Fenerbahçe, 1 hafta önce Avrupa Kupalarında Bulgaristan'ın Botev Plovdiv takımını eleyerek 2.tura yükselirken rakibi Trabzonspor ile deplasmanda ligin ilk yarısında karşılaşıyordu.

Maçı yerinde ve canlı izlemiş birisi olarak, o maçta yaşadıklarımız dün gibi hafızamdadır.

Rakip takım tribünü yok, Trabzonluların içerisinde oturuyorsunuz ve yanınızdakiler, 90 dakika boyunca sizin oyuncularınıza, camianıza en ağır ve galiz küfürleri ediyorlar.

"Ula Hamdi, (K.Hamdi'ye hitaben) kir ayağini Ridvan'un daaaaaa!!" diye bağıran onbinler..




Fenerbahçe rakibini deplasmanda 4-3 mağlup ederken gollerini Aykut Kocaman (Dk.30 ve 88) Candido Gerson (Dk.44) ile Dzoni Novak (Dk.53), Trabzonspor'un gollerini ise Cyzio (2) ve Soner attı.

Maçta yaşanan tribün olayları, maçtan sonra devam etti. Sahaya taş ve yabancı maddeler yağarken maç sonu çıkan olaylarda tam 46 kişi gözaltına alındı. Onlarca kişi yaralandı. Fenerbahçe kafilesi, uzun süre sttatta bekletildi.

Kafile, stattan "polis otobüsleriyle" gizlice çıkartıldı. (Ne kadar benzer sahneler)

***

7-) 05 Mayıs 1996 Trabzonspor : 1 - Fenerbahçe : 2 

İşte o meşhur "Trabzon'daki Fenerbahçe düşmanlığının başladığı maç" diye geyiğe sarılan, şehir efsanesine dönen bu söylemin çıktığı maç..

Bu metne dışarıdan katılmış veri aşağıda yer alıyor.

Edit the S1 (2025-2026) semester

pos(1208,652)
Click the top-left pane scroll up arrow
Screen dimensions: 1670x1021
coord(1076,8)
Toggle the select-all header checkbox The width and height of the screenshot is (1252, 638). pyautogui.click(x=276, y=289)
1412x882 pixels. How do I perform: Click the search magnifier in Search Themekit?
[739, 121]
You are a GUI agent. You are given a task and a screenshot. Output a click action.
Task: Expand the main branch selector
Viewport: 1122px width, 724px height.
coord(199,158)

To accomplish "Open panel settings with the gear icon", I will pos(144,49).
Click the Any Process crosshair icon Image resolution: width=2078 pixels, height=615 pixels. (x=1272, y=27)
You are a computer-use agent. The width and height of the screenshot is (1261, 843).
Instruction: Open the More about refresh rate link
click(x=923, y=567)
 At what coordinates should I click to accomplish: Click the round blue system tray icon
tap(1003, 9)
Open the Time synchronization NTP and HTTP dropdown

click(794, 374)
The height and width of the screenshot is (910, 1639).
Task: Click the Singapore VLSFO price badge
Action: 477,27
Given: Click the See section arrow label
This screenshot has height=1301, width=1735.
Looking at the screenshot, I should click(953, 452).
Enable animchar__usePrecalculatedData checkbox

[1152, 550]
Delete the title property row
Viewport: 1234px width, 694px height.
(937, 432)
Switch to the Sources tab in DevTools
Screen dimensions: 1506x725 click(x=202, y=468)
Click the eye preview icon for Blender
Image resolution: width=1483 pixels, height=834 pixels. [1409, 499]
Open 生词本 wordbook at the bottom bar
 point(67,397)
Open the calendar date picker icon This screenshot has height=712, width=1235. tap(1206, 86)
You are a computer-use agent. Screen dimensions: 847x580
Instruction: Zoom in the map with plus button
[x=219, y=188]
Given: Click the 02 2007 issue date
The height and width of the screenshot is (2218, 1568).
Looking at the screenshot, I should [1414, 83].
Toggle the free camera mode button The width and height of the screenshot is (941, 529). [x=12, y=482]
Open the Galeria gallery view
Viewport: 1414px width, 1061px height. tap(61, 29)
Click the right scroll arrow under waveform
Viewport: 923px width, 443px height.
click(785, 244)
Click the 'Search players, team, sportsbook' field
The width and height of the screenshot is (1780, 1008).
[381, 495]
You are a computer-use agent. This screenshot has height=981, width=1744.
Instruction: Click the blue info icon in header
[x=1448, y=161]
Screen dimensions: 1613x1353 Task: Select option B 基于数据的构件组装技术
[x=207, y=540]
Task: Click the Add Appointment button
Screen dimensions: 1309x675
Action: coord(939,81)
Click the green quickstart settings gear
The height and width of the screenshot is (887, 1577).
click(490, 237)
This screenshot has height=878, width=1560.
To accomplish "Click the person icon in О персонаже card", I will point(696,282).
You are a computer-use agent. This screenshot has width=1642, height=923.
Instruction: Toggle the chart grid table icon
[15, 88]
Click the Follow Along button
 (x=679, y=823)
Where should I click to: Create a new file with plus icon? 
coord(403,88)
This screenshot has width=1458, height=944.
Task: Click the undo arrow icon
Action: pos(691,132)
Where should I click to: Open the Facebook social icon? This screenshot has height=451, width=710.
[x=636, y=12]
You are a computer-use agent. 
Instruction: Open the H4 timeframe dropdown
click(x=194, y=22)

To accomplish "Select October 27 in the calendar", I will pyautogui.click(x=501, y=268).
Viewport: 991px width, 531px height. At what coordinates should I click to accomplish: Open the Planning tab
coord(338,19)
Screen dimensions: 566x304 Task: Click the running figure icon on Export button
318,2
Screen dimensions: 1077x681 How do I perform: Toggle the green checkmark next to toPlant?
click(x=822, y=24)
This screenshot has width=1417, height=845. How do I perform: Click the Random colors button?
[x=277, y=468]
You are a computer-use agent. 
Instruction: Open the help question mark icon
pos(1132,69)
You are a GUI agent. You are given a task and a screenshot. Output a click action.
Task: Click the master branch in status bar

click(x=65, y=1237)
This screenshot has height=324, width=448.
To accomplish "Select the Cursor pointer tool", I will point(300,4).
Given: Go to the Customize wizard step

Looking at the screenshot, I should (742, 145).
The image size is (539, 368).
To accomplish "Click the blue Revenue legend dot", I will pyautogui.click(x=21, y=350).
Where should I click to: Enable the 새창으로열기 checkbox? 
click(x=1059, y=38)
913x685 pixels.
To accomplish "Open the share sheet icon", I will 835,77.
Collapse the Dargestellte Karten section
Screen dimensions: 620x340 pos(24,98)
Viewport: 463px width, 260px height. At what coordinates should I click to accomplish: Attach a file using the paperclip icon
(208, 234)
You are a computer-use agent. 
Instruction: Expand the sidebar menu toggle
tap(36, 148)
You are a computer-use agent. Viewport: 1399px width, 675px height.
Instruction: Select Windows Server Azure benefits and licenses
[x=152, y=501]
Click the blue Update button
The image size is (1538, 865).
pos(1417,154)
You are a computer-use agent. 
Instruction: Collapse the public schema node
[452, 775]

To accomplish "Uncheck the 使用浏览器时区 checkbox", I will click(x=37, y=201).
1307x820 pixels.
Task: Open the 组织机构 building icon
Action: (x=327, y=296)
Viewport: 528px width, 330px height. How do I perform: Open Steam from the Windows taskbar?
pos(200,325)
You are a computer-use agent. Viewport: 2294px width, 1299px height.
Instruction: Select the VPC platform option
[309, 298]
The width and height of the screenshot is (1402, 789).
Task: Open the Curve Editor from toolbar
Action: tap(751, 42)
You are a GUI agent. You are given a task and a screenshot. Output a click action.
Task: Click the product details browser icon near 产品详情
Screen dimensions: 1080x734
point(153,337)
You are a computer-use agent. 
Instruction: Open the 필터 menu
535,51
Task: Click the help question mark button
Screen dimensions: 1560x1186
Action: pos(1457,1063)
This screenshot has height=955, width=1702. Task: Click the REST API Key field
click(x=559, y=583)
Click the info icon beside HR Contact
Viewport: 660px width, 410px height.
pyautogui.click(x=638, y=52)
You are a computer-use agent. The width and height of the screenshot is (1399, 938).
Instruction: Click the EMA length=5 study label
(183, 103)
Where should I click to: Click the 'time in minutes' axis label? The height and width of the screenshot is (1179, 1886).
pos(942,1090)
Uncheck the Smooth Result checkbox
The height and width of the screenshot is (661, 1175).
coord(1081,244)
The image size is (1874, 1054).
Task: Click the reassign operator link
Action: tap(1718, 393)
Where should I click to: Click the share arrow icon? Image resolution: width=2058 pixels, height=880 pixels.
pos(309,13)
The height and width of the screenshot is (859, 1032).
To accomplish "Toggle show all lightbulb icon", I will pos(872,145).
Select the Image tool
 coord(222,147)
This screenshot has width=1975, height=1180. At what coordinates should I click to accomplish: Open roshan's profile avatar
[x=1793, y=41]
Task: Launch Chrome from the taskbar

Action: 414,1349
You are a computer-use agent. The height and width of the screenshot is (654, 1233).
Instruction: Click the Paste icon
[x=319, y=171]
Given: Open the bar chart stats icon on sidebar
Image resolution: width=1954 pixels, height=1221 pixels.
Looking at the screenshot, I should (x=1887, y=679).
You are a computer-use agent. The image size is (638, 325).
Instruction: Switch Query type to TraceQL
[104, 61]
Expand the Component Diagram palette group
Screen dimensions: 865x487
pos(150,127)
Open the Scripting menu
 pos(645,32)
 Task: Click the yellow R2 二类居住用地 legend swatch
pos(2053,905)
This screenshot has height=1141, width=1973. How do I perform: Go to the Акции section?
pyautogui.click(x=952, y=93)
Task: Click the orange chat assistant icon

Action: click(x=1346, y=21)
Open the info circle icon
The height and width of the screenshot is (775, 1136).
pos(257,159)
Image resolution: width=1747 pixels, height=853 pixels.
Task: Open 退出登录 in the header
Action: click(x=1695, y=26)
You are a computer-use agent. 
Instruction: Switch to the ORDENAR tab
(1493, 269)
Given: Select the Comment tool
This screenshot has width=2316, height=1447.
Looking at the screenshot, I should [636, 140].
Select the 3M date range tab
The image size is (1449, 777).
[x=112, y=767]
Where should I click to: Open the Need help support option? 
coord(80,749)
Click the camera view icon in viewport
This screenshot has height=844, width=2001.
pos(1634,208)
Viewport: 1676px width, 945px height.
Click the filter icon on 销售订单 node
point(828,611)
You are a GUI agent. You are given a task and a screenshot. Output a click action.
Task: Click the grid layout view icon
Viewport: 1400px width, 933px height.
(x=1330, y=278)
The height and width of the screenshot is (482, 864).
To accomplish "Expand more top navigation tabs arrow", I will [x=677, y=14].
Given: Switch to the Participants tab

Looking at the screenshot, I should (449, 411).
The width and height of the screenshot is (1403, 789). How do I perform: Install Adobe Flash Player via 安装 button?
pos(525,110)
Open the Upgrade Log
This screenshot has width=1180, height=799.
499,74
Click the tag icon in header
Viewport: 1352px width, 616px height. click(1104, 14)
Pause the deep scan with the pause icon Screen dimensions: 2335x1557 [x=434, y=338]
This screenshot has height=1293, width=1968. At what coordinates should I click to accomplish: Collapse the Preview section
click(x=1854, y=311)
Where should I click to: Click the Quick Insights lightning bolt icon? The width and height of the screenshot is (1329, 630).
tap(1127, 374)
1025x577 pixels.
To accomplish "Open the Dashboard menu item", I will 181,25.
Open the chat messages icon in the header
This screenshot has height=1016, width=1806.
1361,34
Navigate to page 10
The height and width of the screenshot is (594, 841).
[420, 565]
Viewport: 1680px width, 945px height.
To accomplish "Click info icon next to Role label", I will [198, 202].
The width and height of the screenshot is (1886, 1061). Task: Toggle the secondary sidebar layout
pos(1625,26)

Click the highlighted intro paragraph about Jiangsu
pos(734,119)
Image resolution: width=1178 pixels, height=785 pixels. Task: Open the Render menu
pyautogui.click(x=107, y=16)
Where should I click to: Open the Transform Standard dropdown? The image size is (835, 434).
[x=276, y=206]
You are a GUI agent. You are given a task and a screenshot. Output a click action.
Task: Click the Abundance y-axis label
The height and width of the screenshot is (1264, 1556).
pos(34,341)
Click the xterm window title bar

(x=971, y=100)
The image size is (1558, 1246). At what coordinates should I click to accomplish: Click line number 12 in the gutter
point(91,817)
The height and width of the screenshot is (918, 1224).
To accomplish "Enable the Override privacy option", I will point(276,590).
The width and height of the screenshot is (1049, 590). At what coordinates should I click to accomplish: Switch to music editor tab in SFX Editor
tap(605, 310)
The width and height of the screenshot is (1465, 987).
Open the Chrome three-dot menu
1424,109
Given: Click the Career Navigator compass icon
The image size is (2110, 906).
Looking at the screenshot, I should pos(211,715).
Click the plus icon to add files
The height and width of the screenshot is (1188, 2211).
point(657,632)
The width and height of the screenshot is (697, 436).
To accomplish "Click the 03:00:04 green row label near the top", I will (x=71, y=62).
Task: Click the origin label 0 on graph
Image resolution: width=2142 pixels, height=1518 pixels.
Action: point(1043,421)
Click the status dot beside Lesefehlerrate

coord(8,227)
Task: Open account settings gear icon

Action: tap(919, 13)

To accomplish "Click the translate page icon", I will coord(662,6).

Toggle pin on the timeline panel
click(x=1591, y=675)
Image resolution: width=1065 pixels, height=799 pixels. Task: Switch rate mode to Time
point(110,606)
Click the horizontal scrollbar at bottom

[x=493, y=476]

Eğer bu maçla birlikte Trabzon'daki Fenerbahçe düşmanlığı başladıysa, bu iddia sahiplerine sormak lazım; "Yukarıda zikrettiğimiz maçlarda yaşananlar ne peki? Tiyatro mu?"

Hatta olaylar açısından belki de Fenerbahçe kafilesini en az etkileyen maçtır bu 1996 daki maç.

Çünkü o maça kadar Trabzonspor lider, Fenerbahçe ise ikinciydi. Aralarında sadece 1 puan vardı.

Eğer Trabzonspor Fenerbahçe'yi mağlup etse, son 3 haftaya girilirken puan farkını 4 e çıkartacak ve büyük ölçüde şampiyon olacaktı.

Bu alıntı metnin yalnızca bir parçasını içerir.